Passage to read:

Because Towers did not effect proper service within 90 days, this court proceeds to the good-cause analysis. The Tenth Circuit has established a two-step test for evaluating Rule 4(m) questions. Espinoza v. United States, 52 F.3d 838, 841 (10th Cir. 1995). The first question is “whether the plaintiff has shown good cause for the failure to timely effect service.” Id. If so, the plaintiff is entitled to a mandatory extension of time. Id. Second, if the plaintiff has failed to show good cause, the district court may exercise its discretion and allow an extension of time, or it may dismiss the case without prejudice. Id. At the first step of the analysis, the court will not grant a mandatory extension because Towers has not shown good cause for failing to timely serve defendants. Towers’ service-related filings in response to the court’s show-cause order point only
to her personal dispatch of the summonses and amended complaints on the defendants by certified mail—in contravention of Rule 4(c)(2)’s requirements that the process server be “at least 18 years old and not a party.” The Tenth Circuit has interpreted the “good cause” standard of Rule 4(m) narrowly. See In re Kirkland, 86 F.3d 172, 174 (10th Cir. 1996). Towers has not shown good cause for a mandatory extension of time. See Value Place Franchise Servs., LLC v. Hugh Black- St. Mary Enterprises, Inc., No. 14-1152-DDC-KGS, 2015 WL 225790, at *3 (D. Kan. Jan. 16, 2015) (“Plaintiff bears the burden of showing good cause for failing to obtain service.”). Turning to step two, the court must determine whether a permissive extension is warranted. In making this determination, the court may weigh a variety of considerations, including whether
the plaintiff tried but failed to effect service on the defendants, whether there are complex requirements of serving multiple defendants, whether the defendants had notice of the lawsuit, whether the defendants were prejudiced by the delay of service, and whether any policy consideration would justify granting an extension of time for service. See Espinoza, 52 F.3d at 841; Forzani v. Peppy Prod., No. 18-CV-01715-RM-KLM, 2018 WL 5845051, at *4 (D. Colo. Nov. 8, 2018) (collecting cases), report and recommendation adopted as modified, No. 18-CV- 01715-RM-KLM, 2018 WL 6791100 (D. Colo. Dec. 3, 2018); Blackmon v. U.S.D. 259 Sch. Dist., 769 F. Supp. 2d 1267, 1275 (D. Kan. 2011) (“In determining whether to grant a permissive extension, several factors are appropriate to consider, including whether defendant was on notice
of the lawsuit, whether defendant has been prejudiced by delay of service, and whether the applicable statute of limitations would bar the refiling of the action.”). Several factors weigh in favor of Towers. Many, if not all, of the defendants are at least on notice of the lawsuit because they received the summons and amended complaint via certified mail, despite the service being improper under Rule 4. Second, given the large number of defendants, Towers’ amendment of her complaint (leading to two rounds of service for her original and amended complaints on all 77 defendants), and the confusion surrounding her improper service of process, this case has progressed slowly, and the case is still in its infancy. Consequently, the court finds that the delay in effectuating proper service has not prejudiced any defendant. Under these circumstances, the court finds that a permissive extension of time to effectuate service is warranted. Accordingly, the court orders Towers to effectuate proper service of summons and the amended complaint on the following defendants who have not yet appeared in this action: Mount Zion Missionary Baptist Church; C. L. Bachus; Calgary Bible Church Association; Open Door
Baptist Church Association; Bible Temple Baptist Church; Mt. Carmel Church of God in Christ Inc.; Trinity Community Church; London Heights Baptist Church; Bethel Seven-Day Adventist; Rio De Agua Viva Apostolic Church; St. Andrews Missionary Baptist Church Incorporated Kansas City, Kansas; Kansas Chin Baptist Church; Stephanie Grady; Kyla Esparza; Elizabeth Hernandez; Angela Markley; Jim Walters; John Rios; Larry Roland; Ricky Bragg; Ruth Benien; Robert Harder; Scott Schwab; and Meredith Sullivan.2 IT IS THEREFORE RECOMMENDED that the district judge not dismiss Towers’ amended complaint for failing to timely effectuate service on the above-named defendants. IT IS FURTHER ORDERED that Towers’ Motion to Be Relieved of the court’s show
cause order (ECF 194) is denied because Towers has not effectuated proper service on the above- named defendants who have not yet appeared in this action. IT IS FURTHER ORDERED that, within 30 days of this order, Towers must effectuate proper service on the above-named defendants who have not yet appeared in this action.

Directions:
1 – Name every court case the court order cites by name.
2 – Answer from the court order:
(a) Within how many days did Towers fail to effect proper service?
(b) How many defendants received two rounds of service?
(c) Within how many days of the order must Towers effectuate proper service on the defendants who have not yet appeared?

Material supplied:
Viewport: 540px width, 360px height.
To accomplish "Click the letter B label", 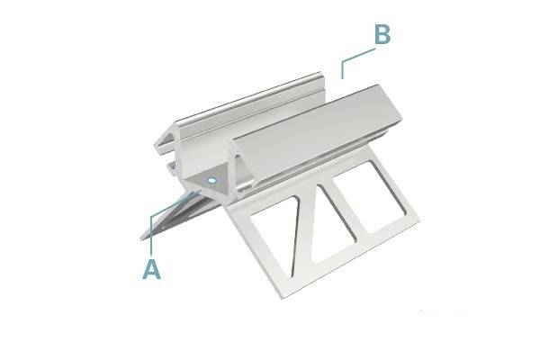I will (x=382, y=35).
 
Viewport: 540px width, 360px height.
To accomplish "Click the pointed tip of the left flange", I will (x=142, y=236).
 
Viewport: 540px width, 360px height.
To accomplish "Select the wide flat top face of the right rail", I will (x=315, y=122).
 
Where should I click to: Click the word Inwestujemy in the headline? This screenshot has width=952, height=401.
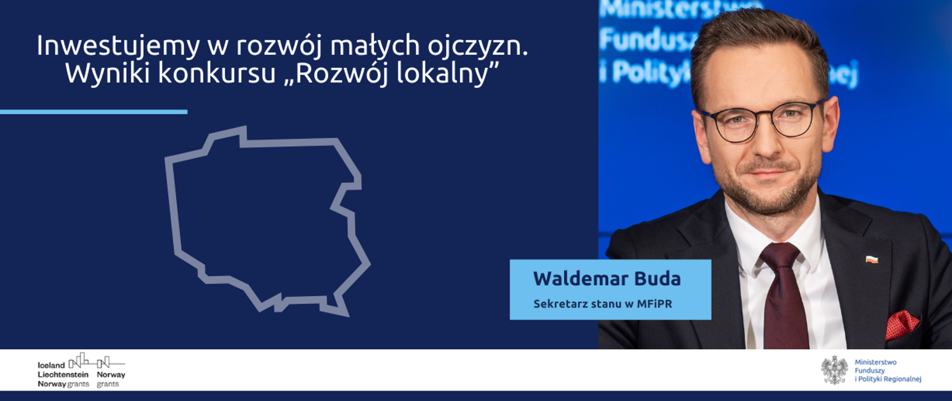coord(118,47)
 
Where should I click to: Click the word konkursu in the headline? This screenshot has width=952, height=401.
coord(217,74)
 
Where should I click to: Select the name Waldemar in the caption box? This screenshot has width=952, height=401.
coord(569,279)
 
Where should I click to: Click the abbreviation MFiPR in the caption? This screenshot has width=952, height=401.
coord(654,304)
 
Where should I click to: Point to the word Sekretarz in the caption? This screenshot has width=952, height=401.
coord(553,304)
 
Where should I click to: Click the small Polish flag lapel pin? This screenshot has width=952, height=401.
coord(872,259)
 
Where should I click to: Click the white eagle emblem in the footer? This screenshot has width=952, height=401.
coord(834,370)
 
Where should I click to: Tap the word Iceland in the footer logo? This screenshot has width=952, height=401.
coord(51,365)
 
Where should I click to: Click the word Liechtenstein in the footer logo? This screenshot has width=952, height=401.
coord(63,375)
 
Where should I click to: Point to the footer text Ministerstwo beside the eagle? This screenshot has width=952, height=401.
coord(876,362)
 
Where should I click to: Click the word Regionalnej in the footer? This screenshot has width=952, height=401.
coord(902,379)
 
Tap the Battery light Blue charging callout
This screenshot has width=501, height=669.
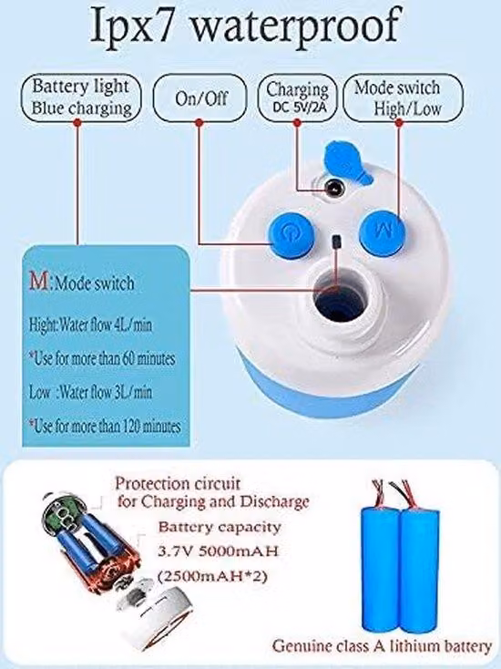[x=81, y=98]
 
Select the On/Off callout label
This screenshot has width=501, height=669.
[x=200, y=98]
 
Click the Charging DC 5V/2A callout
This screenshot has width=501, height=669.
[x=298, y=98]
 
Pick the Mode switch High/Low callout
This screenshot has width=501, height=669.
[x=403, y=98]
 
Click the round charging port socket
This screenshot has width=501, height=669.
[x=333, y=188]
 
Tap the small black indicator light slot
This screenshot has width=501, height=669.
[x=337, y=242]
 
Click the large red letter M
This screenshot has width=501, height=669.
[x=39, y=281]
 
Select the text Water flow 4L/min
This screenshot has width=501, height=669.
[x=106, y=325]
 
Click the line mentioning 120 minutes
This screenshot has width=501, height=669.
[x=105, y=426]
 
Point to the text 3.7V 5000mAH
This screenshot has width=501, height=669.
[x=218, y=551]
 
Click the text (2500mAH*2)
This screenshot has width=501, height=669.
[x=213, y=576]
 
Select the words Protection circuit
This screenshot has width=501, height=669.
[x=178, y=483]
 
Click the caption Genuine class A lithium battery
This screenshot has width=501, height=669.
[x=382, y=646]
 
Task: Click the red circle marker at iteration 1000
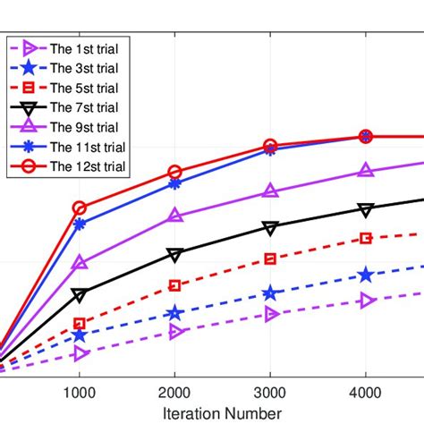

Answer set:
1 –
Espinoza v. United States
In re Kirkland
Value Place Franchise Servs., LLC v. Hugh Black-St. Mary Enterprises, Inc.
Forzani v. Peppy Prod.
Blackmon v. U.S.D. 259 Sch. Dist.

2 –
(a) 90 days
(b) 77
(c) 30 days